Amr Bayoumi, Ph.D. (Chief Technical Adviser) from New Systems Research spoke with me via Skype on Friday. We had a DAC meeting scheduled but I made a mistake about the meeting location and missed it.
The last company to use a GPU to accelerate SPICE results was Nascentric, and now they’re out of business. They only reported a 4X speedup using a GPU.
Co-founder Yasser Hanafy, earned his PhD at Duke and did work on parallel SPICE (4 CPUs).
The SPICE algorithm spends most of it’s time doing matrix operations, so how do you make it parallel?
They started with three Alpha customers and tuned the SW last year. Now they are in the Beta phase.
Competitors Magma and Cadence have figured out how to use multi-cores to speed up SPICE simulation results.
Speed ups seen so far: Device modeling, matrix solving – 70x to 100x on device modeling (GPU plus multi-core). Matrix times are 20 to 30X faster with a GPU than using a single core.

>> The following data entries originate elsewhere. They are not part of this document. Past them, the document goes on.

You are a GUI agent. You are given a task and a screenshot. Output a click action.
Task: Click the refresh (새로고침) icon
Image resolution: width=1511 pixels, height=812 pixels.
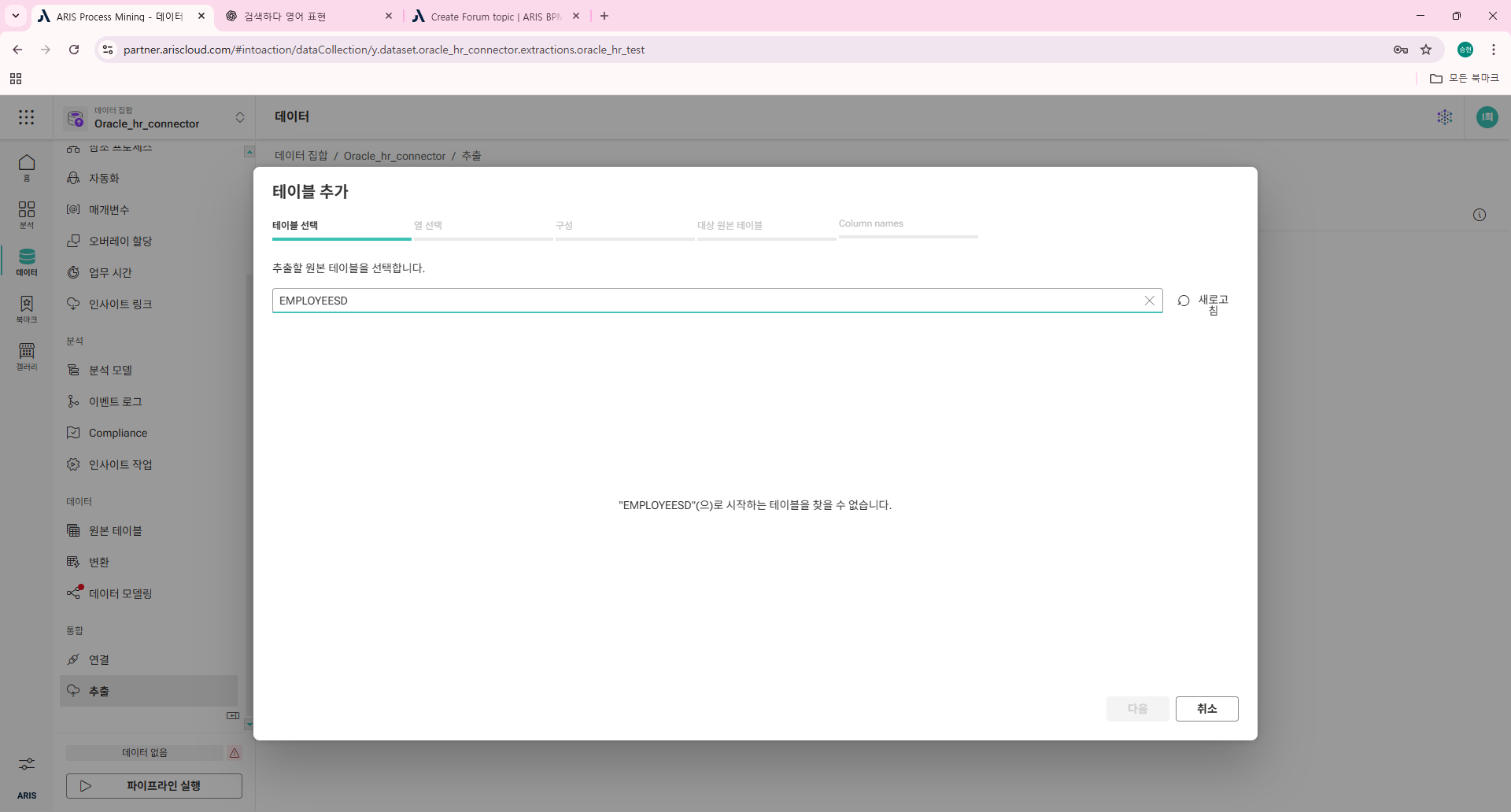coord(1184,301)
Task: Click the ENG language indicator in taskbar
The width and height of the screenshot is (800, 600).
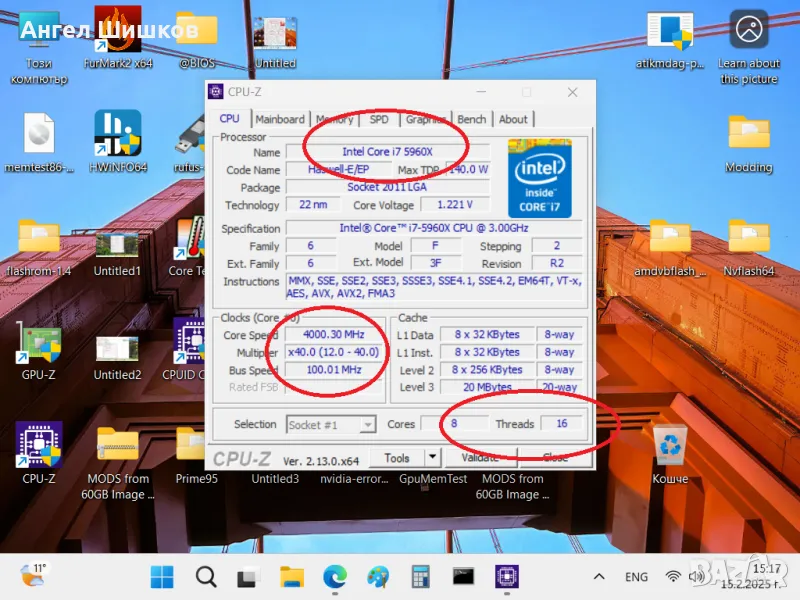Action: pos(636,577)
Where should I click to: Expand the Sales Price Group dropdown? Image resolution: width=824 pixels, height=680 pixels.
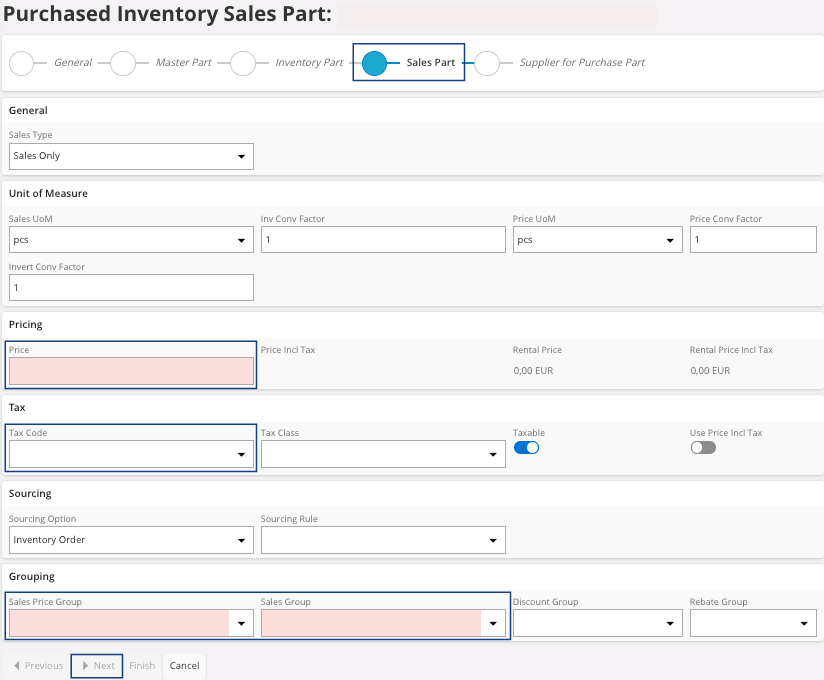(x=131, y=623)
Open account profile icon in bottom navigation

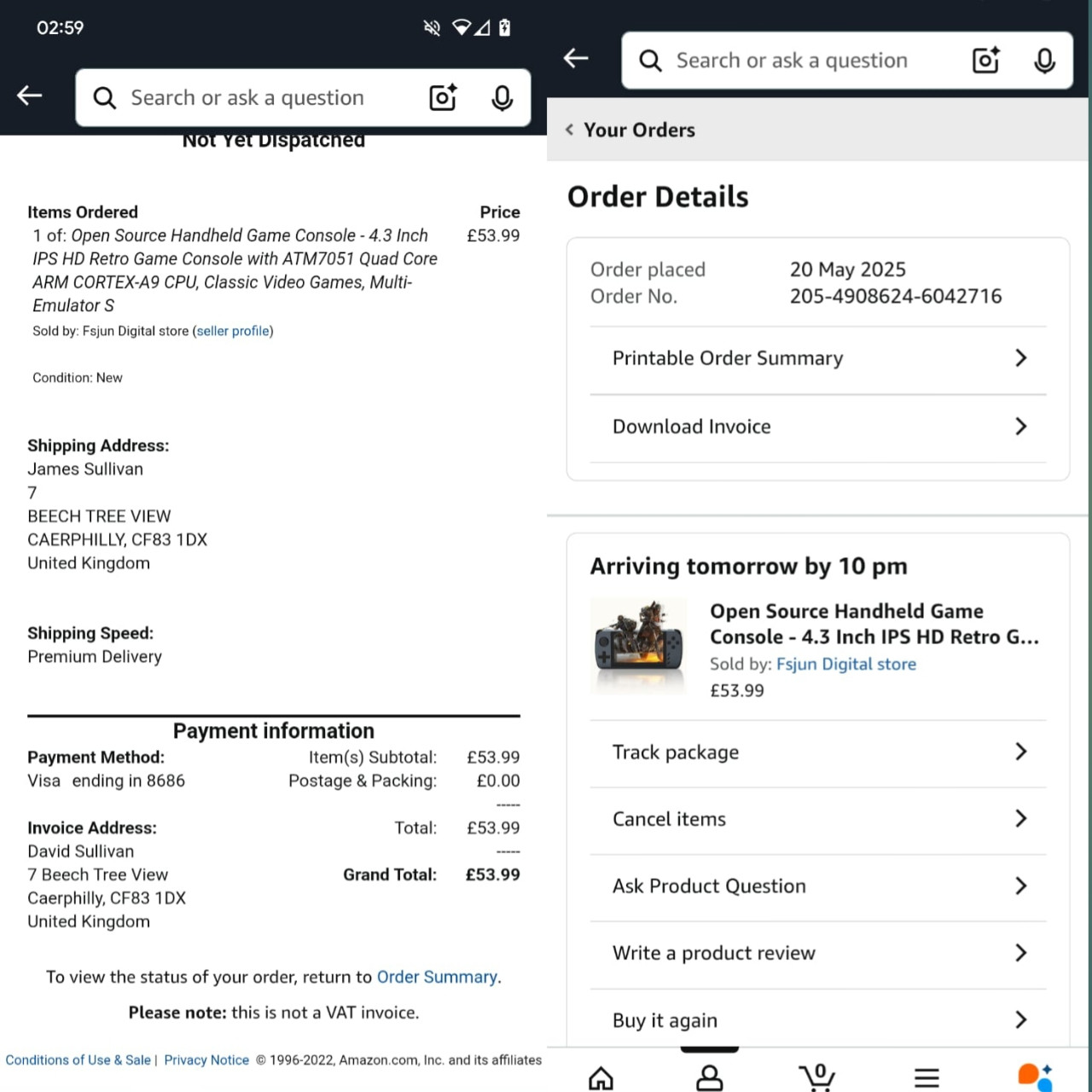(710, 1077)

Competitive advantages include: work as engines, so this technology can be re-used with any SPICE circuit simulator. Low overhead company, based in Cairo, Egypt. Have research grants. ATI (co-written article in IEEE in December) work closely with them.
What is the SPICE simulation capacity ?
A: Able to SPICE 1M elements.
What is your Business Model?
A: Want to sell this IP to Cadence, Mentor, Magma, etc.
How many cores can I use with your SPICE tool?
A: 8 processor maximum
What designs work best with your SPICE?
A: Post-layout netlists, large number of RC elements.
What simulation models do you support?
A: BSIM3 or BSIM4 models
Do you exploit netlist hierarchy?
A: Flat simulation, not hierarchical.
When do you expect to be at production release?
A: Production by March 2010.
Summary
This GPU acceleration of SPICE looks very promising so I wonder how long it will be before one of the bigger EDA companies buys this technology.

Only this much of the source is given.